CANADA FX DEBT-C$ weakens to 2-1/2 month low, Sandy hits volumes

* C$ ends at C$1.0008 vs US$, or $99.92 U.S. cents
    * First time below US$ parity since August
    * Approaching hurricane kept volumes light
    * Bond prices rally across the curve

    By Claire Sibonney
    TORONTO, Oct 29 (Reuters) - Canada's dollar weakened below
parity with the greenback for the first time since August on
Monday, hurt by worries about global economic growth and falling
oil prices as the massive storm set to pummel the U.S. East
Coast kept trading volumes light.
    Hurricane Sandy, one of the biggest storms ever to hit the
United States, forced New York and other cities to close public
transport systems and schools and order mass evacuations.

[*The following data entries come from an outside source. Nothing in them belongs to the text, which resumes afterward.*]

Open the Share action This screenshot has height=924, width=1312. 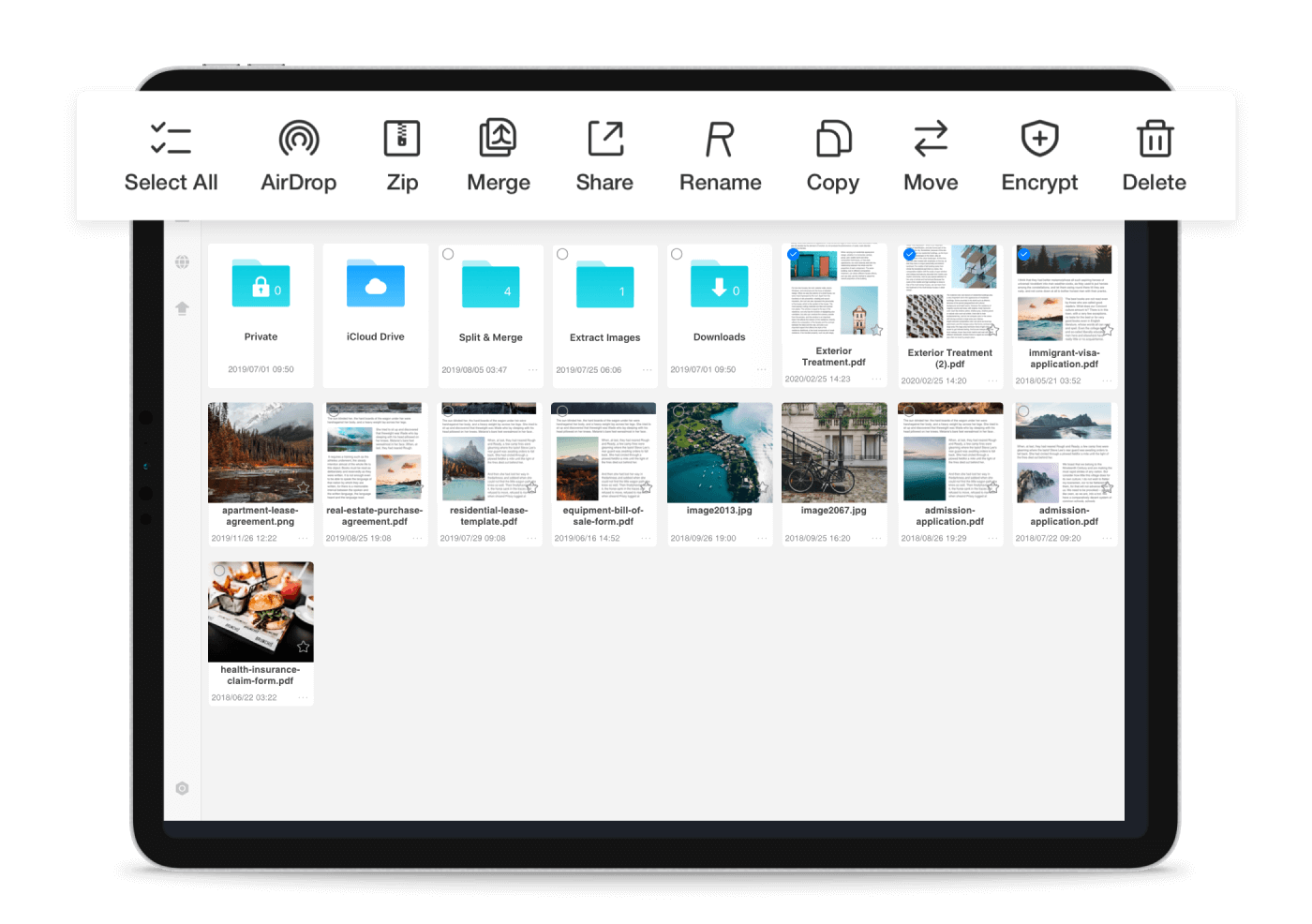click(604, 140)
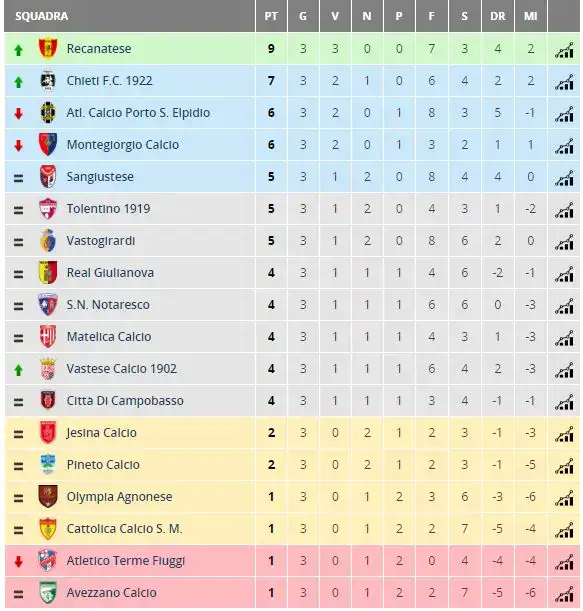Open the Citta Di Campobasso team page
Image resolution: width=583 pixels, height=611 pixels.
(125, 401)
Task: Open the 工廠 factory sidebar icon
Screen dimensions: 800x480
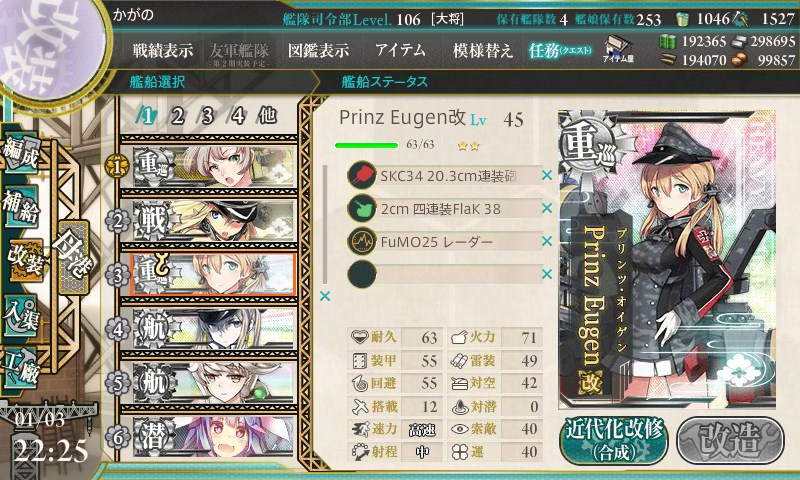Action: (21, 368)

    The storm closed Wall Street on the anniversary of the 1929
stock market crash, with all U.S. stock markets shut in the
first weather-related closure in 27 years. They were expected to
remain closed on Tuesday. 
    "With some of the U.S. markets away, it really does cut into
liquidity, so it's been a quiet day even though (U.S.)
dollar/Canada has traded through parity," said Camilla Sutton,
chief currency strategist at Scotia Capital.
    Brent and U.S. crude futures retreated as the shutdown of
two-thirds of the U.S. East Coast refining sector ahead of
Hurricane Sandy put pressure on oil prices. 
    Weaker commodity prices have added to a host of negative
factors causing the Canadian dollar to lag over the past couple
weeks. Other factors have included less hawkish talk from the
Bank of Canada and the federal government's surprise decision to
block the takeover of Canada's Progress Energy by
Malaysia's Petronas.
    "There's been a tremendous focus on the M&A side of Canada,"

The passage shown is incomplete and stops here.